Lógico que Tyler the Creator faria um rap saturado. Enérgico nos palavrões, satírico em suas análises sociais e errático em suas alfinetadas, no quarto disco o rapper está afiado.

Cherry Bomb segue uma linha ainda mais fragmentária que Wolf (2013) em seus novos achados musicais, mas pelo menos não cai na infantilidade de achar que a força de um ‘foda-se’ vale mais que o conteúdo.

“Deathcamp” recorre às distorções de guitarra para iniciar o disco como um bombardeio. Não é uma arena estranha a Tyler; com o Odd Future, o cantor já obteve suporte inúmeras vezes da banda de hardcore Trash Talk. Essa experiência é válida, porque o levou à sábia decisão de ofuscar seus vocais com o que mais sujo há no rock. (Taí uma canção para poder chamar de sludge-rap.)

Pretensiosamente mais barulhento, Cherry Bomb é o álbum de melhor apuro das influências do rapper. E elas vão além da testosterona rítmica de sludge, trap e gangsta rap

“Buffalo” e “Find Your Wings” remontam a duas celebradas escolas do hip hop anos 1990: a primeira associa-se a 2Pac, enquanto a segunda tem alguns traços de Digable Planets.

É no trap-rap, porém, que a agressividade de Tyler encontra abrigo: “Pilot” e a faixa-título o mostram com baterias recarregadas para seguir adiante o ponto em que o Death Grips perdeu no meio do caminho. Tudo bem, a letra não é lá essas coisas (‘Negão, eu e você não somos os mesmos/Não temos paralelos‘), mas o certo é: não haveria alguém com currículo e personalidade melhor que Tyler para soar tão estrondoso. Que Yeezus, que nada.

Mesmo que pretensiosamente mais barulhento, Cherry Bomb é o álbum de melhor apuro das influências do rapper. E elas vão além da testosterona rítmica de sludge, trap e gangsta rap.

“2Seater” é o R&B que alguns achariam impensável tratando-se de Tyler. Não que ele queira dar um passo à lá Frank Ocean; insultos e palavrões permanecem, mas naquele tom ‘leve-me a sério, não tô falando merda’.

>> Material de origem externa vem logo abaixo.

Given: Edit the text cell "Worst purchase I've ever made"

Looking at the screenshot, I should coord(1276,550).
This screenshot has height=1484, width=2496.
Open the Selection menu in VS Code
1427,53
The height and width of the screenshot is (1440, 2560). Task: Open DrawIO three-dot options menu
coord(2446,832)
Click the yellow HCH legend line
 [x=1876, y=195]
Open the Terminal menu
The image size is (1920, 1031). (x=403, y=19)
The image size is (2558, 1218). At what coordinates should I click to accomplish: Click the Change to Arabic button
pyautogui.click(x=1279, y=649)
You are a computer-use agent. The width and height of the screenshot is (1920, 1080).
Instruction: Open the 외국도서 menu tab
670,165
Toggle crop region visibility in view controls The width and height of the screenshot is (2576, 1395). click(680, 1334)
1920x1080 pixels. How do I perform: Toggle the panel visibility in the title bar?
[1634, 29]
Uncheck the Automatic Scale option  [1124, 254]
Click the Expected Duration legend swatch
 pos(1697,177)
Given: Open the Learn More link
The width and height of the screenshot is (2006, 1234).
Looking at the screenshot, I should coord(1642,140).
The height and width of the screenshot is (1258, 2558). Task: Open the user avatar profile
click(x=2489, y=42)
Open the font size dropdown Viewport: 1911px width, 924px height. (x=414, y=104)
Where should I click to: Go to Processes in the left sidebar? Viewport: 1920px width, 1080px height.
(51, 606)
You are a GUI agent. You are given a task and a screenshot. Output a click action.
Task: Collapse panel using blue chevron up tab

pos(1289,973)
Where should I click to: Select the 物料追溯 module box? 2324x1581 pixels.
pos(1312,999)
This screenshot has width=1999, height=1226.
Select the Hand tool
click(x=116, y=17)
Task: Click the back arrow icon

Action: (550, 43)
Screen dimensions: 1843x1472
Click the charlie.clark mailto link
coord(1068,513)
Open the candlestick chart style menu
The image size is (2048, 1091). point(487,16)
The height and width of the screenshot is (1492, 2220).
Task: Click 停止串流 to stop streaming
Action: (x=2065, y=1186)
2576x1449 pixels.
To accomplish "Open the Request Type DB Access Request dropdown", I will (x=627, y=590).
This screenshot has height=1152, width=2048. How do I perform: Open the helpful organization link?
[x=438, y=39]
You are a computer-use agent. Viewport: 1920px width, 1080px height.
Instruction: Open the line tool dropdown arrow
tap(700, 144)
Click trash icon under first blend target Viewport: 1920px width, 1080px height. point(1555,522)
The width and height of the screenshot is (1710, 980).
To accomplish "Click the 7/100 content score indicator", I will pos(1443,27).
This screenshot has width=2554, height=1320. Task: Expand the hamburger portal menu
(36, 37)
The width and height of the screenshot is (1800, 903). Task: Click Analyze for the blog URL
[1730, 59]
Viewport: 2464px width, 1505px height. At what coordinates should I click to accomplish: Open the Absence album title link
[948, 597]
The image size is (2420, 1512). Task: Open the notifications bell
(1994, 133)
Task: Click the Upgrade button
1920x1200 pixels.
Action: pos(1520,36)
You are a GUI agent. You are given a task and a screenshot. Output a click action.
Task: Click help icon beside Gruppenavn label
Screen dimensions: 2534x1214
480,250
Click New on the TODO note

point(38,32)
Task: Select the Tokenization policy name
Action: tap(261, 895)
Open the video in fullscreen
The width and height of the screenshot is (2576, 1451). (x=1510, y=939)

Falar, na verdade, é o que Tyler menos faz em Cherry Bomb. Se não fossem vistas como experimentos, takes como “Blowmyload” e “The Brownstains” bem que poderiam ser rascunhos de um artista que descobriu há pouco tempo que música, mais que expressão, é a arte de catalisar referências e criar de acordo com a sua visão de mundo.

Agora Tyler está percebendo isso.

ERRATA:
Cherry Bomb é o quarto disco de Tyler the Creator, e não o terceiro, como estava anteriormente.